Since the beginning of the health crisis, Orange Middle East & Africa (Orange MEA) has stepped up its e-learning initiatives. From March to June, 15 of its subsidiaries made mobile connections to selected courses provided by international and African partners free of charge.
"Orange wanted to offer a global platform that would meet the specific needs of African populations, universities and businesses," says Alioune Ndiaye, CEO Orange Middle East and Africa. “We want universities to be able to rely on online training to provide additional training and target more students. Students and professionals will also be able to take these courses on a personal basis and obtain a certification or even a diploma recognised in their country. It is a big step forward, with the African institutions, which have the potential to positively impact training and thus employment in our countries.”
The advantages of this platform are the adaptation of training to local contexts (cultural, economic, etc.), optimised access via a smartphone, mobile payment in local currencies for additional or premium services (tutoring or certification, for example).
African universities can rely on this platform to teach new topics, particularly related to technology and the digital economy, which are essential for developing countries and to generate jobs. The platform also enables universities to monitor their students online, and even to supplement training with virtual classes. This online and classroom teaching is an asset that should help increase the number of students and remove obstacles related to the students’ geographical remoteness. Companies can also train their employees using training courses from universities or other companies (partners, product suppliers, etc.).

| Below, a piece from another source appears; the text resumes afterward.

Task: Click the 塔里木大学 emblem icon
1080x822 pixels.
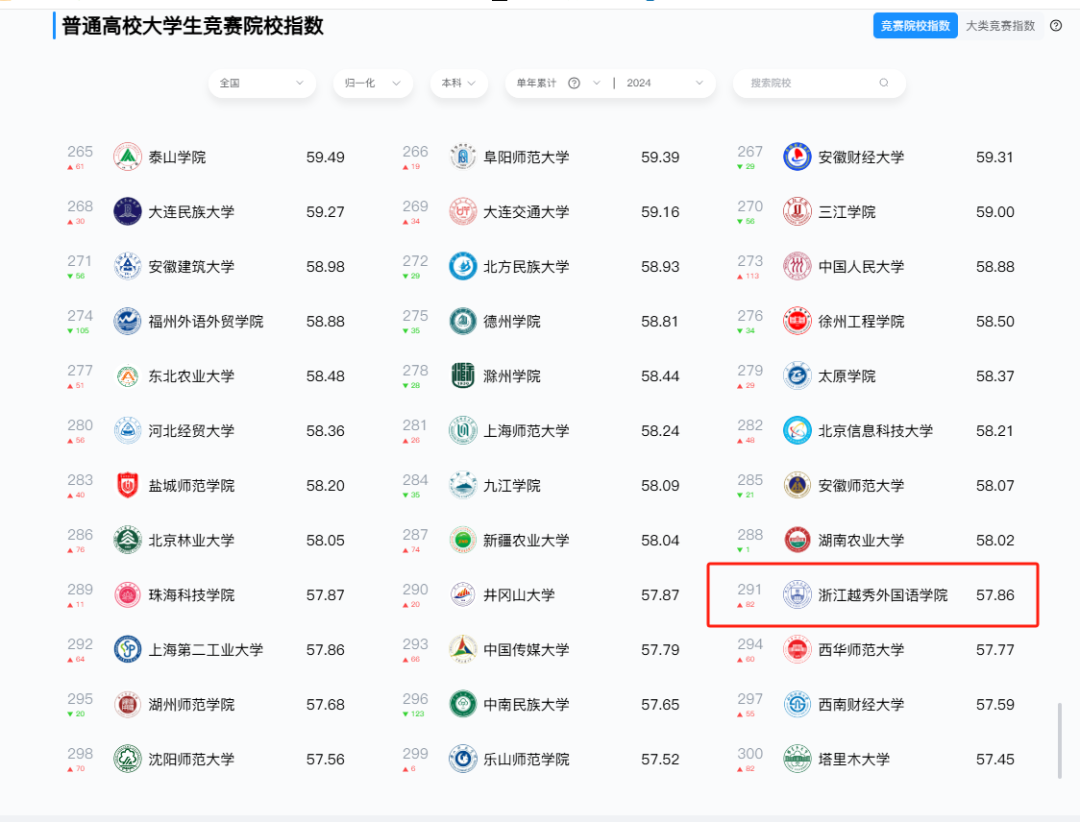Action: click(797, 758)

As of today, Orange Campus Africa offers courses from the virtual universities of Tunis and Senegal, the French digital universities UNIT (Engineering and Technology) and AUNEGE (Economics and Management), the training firm Finafrique and EPITA Graduate School of Computer Science. A dozen other European and African institutions have confirmed their desire to distribute their training very soon. In addition, Orange Labs offers training on the basics of programming and the GSMA (the mobile operators’ association) also offers content on internet literacy to combat the digital divide.

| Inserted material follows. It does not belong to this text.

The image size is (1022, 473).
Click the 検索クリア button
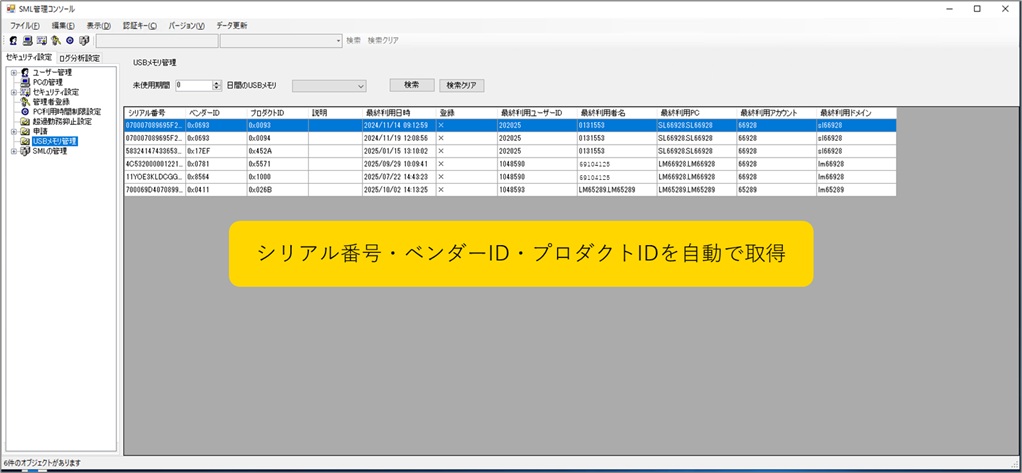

Small organisations offering training, such as start-ups or local organisations, will also be able to host their content and gain visibility.

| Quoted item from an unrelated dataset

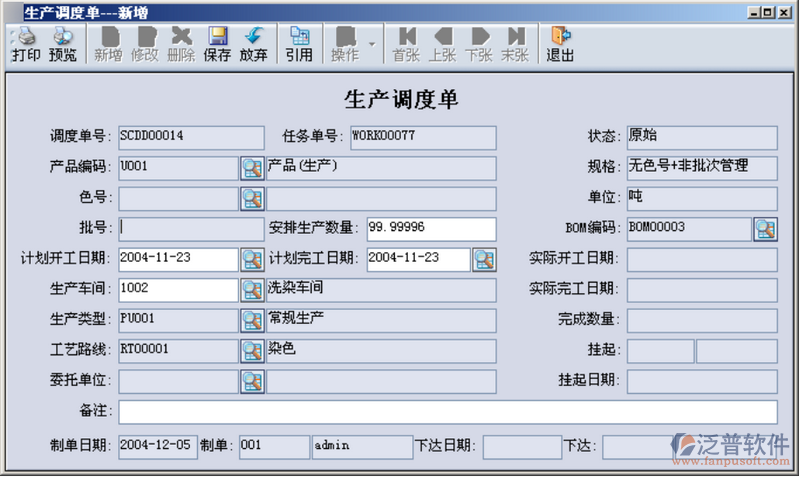Image resolution: width=800 pixels, height=477 pixels.
Task: Click the 安排生产数量 quantity field
Action: click(x=430, y=229)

Beyond the online services provided by the platform, the expertise of the UVS will be able to accompany the upskilling of African academia in this new but necessary field to meet demand: "We are proud to contribute to this project, which, like the UVS project, tackles the issue of education for all, combining best practices in digital technology and a new learning experience using ICT. It is also a mechanism to continue learning effectively and safely in the unpredictable context of the health crisis, for which the UVS is continuing to mobilise many resources for the benefit of the hard-hit populations," says Professor Moussa LO, Coordinator of the UVS.